The method (type_description.py:106-124) determines if two collection types are compatible for linked matching. For sample sheets:

sample_sheet can match sample_sheet — identity match.
sample_sheet:paired can match sample_sheet:paired — identity match.
There is no special casing for sample_sheet in can_match_type. Sample sheets do not match non-sample-sheet types.

`allow_implicit_mapping`

File: lib/galaxy/model/__init__.py:7228-7230

@property
def allow_implicit_mapping(self):
    return self.collection_type != "record"

Sample sheets allow implicit mapping because the check only excludes "record". This means a sample sheet can be mapped over tool inputs, creating implicit output collections. This is a critical design decision: sample sheets behave like lists for mapping purposes, unlike records which cannot be mapped over.

`effective_collection_type()`

For sample_sheet:paired with subcollection type paired:

effective = "sample_sheet:paired"[:-(len("paired") + 1)]  # = "sample_sheet"

This correctly computes that mapping a sample_sheet:paired over a paired input produces a sample_sheet-shaped output.

Mapping Rules Summary

Sample sheets follow the same mapping rules as lists:

A sample_sheet of datasets can be mapped over a single-dataset tool input, producing a sample_sheet implicit output.
A sample_sheet:paired can be mapped over a paired collection input, producing a sample_sheet implicit output.
A sample_sheet:paired can be mapped over a paired_or_unpaired input (same as list:paired over paired_or_unpaired).
Multiple sample sheets with identical structure can be linked for dot-product mapping.

5. Tool Declaration and Execution

Tool Input Declaration

Tools declare sample sheet inputs using the data_collection parameter type with collection_type specifying one or more sample sheet variants.

Example — the __SAMPLE_SHEET_TO_TABULAR__ tool (lib/galaxy/tools/sample_sheet_to_tabular.xml:21):

<param type="data_collection"
       collection_type="sample_sheet,sample_sheet:paired,sample_sheet:paired_or_unpaired,sample_sheet:record"
       name="input"
       label="Sample sheet to convert" />

This tool accepts any sample sheet variant. Tools can also declare a specific variant (e.g., only sample_sheet:paired).

DataCollectionToolParameter

File: lib/galaxy/tools/parameters/basic.py:2506

The DataCollectionToolParameter class reads column_definitions from the input source:

self._column_definitions = input_source.get("column_definitions", None)
☆ ☆ ☆ ☆ ☆ ☆ ☆
- _TO BE DONE_
1 > Using the passage on sample sheets, answer each part on its own line:
(a) Which collection type does the allow_implicit_mapping check exclude?
(b) What parameter type do tools use to declare sample sheet inputs?
(c) Which class reads column_definitions from the input source?
2 > According to the passage on sample sheets, why can a sample sheet be mapped over tool inputs? Answer in one to three sentences.
3 > Write out the passage on sample sheets word for word, starting at "Sample sheets allow" and ending at "a sample_sheet-shaped output.".

- _RECORD EXTRACTS_
☆ ☆ ☆ ☆ ☆ ☆ ☆
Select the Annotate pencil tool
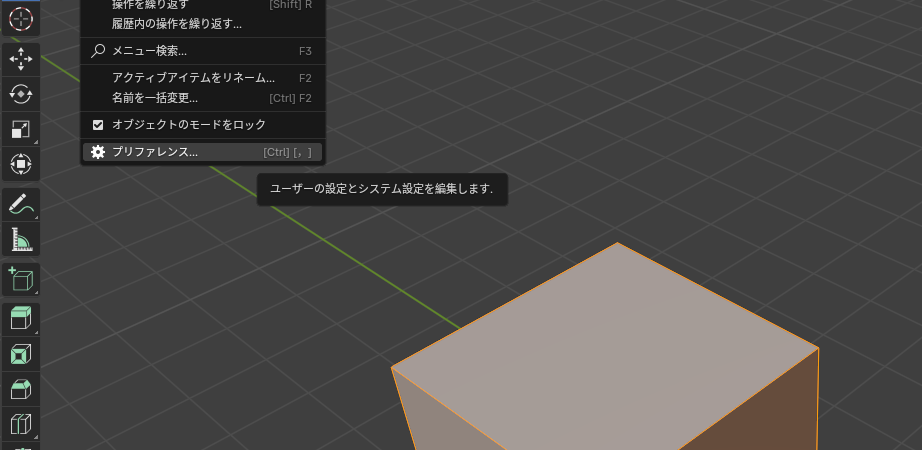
☆ ☆ ☆ ☆ ☆ ☆ ☆
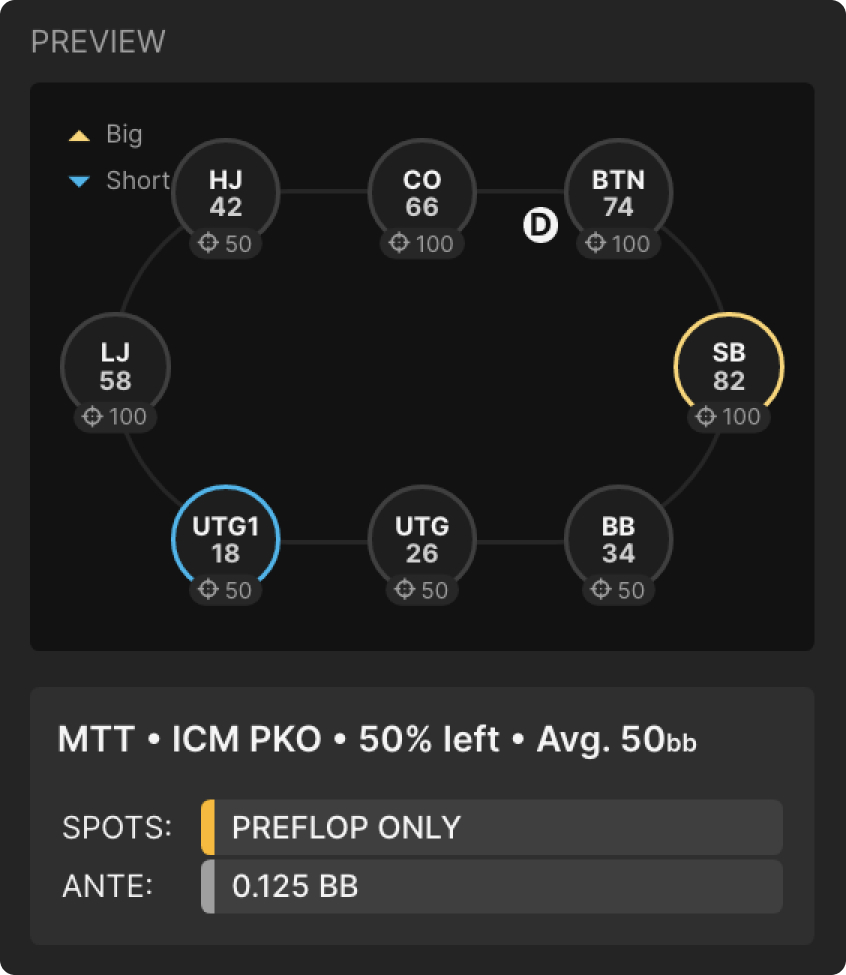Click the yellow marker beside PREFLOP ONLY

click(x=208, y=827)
☆ ☆ ☆ ☆ ☆ ☆ ☆
- _ANSWERS PROVIDED_
1 >
(a) "record"
(b) The data_collection parameter type
(c) DataCollectionToolParameter

2 > The allow_implicit_mapping check excludes only the "record" collection type, so sample sheets allow implicit mapping. This lets a sample sheet be mapped over tool inputs and create implicit output collections, much like a list.

3 >
Sample sheets allow implicit mapping because the check only excludes "record". This means a sample sheet can be mapped over tool inputs, creating implicit output collections. This is a critical design decision: sample sheets behave like lists for mapping purposes, unlike records which cannot be mapped over.

`effective_collection_type()`

For sample_sheet:paired with subcollection type paired:

effective = "sample_sheet:paired"[:-(len("paired") + 1)]  # = "sample_sheet"

This correctly computes that mapping a sample_sheet:paired over a paired input produces a sample_sheet-shaped output.